**Aim of the task:** Pick out every line of the items below that contains the word "Toggle", and copy each one, treating case as significant.

**Working data:**
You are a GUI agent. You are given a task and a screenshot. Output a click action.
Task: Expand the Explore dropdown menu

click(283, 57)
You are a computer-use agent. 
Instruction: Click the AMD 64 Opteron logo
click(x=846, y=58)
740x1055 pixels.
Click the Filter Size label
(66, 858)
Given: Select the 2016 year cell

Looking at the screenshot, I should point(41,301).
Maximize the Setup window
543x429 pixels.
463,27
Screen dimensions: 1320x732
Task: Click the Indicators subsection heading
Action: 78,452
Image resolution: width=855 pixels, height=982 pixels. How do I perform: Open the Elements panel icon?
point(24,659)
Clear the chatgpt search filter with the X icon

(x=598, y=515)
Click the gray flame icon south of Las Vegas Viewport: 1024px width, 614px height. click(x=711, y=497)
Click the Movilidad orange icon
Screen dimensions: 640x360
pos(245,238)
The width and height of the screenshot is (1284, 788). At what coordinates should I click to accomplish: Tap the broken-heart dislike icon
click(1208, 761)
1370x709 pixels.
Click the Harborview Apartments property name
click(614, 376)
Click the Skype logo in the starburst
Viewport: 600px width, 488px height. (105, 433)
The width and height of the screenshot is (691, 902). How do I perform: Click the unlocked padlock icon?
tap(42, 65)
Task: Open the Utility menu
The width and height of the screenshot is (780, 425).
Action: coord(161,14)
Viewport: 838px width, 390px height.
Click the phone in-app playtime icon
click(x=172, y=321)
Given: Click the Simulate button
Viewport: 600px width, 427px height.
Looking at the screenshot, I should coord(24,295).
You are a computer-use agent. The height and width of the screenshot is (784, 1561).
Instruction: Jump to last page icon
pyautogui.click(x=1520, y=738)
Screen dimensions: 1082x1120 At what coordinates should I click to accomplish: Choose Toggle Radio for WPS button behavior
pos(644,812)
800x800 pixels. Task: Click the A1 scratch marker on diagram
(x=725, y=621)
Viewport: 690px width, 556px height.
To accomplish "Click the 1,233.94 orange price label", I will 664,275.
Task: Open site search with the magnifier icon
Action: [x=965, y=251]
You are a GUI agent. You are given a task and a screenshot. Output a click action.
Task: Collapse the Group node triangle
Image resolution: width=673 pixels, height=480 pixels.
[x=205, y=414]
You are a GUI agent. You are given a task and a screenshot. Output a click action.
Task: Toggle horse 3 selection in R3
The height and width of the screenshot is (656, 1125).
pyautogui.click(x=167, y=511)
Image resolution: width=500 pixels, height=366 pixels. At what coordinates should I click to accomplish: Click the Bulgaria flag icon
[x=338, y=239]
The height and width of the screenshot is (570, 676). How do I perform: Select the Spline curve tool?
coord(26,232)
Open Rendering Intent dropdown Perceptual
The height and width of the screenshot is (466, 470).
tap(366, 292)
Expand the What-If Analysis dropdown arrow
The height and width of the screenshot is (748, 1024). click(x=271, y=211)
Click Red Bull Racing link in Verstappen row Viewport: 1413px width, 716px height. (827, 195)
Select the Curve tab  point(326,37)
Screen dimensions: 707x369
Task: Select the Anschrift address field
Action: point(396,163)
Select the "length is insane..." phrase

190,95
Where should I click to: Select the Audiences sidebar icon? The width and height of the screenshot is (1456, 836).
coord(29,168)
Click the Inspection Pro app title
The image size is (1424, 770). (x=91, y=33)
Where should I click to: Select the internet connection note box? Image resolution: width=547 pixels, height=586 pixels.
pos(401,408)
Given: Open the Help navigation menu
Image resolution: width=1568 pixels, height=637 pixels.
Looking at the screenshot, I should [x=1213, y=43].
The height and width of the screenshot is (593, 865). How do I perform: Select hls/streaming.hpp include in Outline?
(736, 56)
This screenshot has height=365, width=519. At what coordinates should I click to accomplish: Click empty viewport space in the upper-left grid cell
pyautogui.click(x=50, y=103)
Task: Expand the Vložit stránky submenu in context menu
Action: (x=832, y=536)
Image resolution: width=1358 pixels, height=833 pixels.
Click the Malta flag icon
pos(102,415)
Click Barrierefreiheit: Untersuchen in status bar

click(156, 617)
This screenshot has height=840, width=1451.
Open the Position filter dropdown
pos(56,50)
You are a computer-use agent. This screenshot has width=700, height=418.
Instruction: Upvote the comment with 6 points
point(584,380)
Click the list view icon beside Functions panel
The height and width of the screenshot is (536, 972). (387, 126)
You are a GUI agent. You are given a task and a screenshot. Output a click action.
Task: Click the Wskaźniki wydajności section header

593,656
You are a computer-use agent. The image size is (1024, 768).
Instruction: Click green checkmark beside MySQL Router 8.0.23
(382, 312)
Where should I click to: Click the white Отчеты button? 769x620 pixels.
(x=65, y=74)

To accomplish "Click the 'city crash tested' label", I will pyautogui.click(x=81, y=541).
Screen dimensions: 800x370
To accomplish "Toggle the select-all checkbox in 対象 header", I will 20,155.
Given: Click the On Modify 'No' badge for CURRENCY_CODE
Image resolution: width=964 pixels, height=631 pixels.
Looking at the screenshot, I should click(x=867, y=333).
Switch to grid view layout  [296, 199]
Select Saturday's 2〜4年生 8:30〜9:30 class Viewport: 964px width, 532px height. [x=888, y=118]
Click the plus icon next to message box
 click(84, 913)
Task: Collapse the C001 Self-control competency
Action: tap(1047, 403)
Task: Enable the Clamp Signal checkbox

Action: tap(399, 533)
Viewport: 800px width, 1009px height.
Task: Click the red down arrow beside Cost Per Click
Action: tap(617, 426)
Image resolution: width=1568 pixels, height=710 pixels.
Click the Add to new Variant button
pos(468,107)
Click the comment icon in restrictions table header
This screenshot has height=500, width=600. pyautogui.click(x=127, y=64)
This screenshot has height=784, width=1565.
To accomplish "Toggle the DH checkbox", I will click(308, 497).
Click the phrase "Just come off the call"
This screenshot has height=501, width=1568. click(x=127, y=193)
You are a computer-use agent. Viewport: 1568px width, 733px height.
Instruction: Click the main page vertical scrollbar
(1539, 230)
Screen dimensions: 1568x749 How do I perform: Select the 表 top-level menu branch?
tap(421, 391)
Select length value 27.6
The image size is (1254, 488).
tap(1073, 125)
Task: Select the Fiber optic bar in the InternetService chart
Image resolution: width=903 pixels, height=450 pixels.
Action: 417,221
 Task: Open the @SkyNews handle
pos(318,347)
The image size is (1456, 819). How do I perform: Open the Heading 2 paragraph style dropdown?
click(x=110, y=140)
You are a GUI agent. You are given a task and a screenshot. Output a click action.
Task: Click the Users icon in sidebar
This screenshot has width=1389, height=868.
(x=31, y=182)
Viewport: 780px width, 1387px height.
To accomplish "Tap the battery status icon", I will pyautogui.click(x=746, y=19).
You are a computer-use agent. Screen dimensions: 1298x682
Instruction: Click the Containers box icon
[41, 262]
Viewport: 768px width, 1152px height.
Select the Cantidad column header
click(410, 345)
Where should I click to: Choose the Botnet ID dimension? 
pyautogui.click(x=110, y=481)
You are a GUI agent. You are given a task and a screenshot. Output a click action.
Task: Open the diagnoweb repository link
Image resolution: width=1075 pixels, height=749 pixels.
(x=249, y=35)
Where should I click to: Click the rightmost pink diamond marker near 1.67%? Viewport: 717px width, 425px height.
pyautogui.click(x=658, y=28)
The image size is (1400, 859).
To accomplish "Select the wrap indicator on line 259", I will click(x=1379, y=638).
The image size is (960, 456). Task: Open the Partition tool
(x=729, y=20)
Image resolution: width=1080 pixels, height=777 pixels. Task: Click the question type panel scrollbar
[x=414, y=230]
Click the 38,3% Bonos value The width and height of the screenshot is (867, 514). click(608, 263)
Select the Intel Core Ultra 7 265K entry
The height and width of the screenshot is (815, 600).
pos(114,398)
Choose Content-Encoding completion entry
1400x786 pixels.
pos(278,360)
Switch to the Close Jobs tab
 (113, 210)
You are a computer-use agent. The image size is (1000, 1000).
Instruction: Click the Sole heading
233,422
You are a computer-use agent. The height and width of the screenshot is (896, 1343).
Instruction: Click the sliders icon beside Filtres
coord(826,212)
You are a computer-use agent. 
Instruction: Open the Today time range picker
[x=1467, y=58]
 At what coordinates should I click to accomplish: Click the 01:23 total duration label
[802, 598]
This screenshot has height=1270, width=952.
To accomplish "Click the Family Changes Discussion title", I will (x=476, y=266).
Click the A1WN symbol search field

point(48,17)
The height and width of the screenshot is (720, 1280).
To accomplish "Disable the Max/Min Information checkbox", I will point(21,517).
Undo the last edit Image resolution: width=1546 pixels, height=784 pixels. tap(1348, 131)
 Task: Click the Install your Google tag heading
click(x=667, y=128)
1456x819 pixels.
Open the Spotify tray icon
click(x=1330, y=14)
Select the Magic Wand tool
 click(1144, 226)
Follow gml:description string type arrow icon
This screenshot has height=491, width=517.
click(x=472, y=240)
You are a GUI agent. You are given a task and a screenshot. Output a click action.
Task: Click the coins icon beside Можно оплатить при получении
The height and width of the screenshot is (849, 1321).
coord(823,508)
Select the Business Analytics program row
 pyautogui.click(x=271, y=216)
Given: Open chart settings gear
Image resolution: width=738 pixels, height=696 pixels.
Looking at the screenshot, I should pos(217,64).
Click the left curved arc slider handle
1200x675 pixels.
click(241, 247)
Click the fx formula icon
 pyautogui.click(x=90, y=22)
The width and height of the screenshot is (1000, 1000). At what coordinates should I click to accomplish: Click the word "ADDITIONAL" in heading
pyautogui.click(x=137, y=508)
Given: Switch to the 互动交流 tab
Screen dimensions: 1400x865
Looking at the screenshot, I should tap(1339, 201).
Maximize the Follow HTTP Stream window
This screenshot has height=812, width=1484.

**Solution for this exercise:**
Screen dimensions: 1082x1120 At what coordinates should I click to accomplish: Choose Toggle Radio for WPS button behavior
Task: Toggle horse 3 selection in R3
To accomplish "Toggle the select-all checkbox in 対象 header", I will 20,155.
To accomplish "Toggle the DH checkbox", I will click(308, 497).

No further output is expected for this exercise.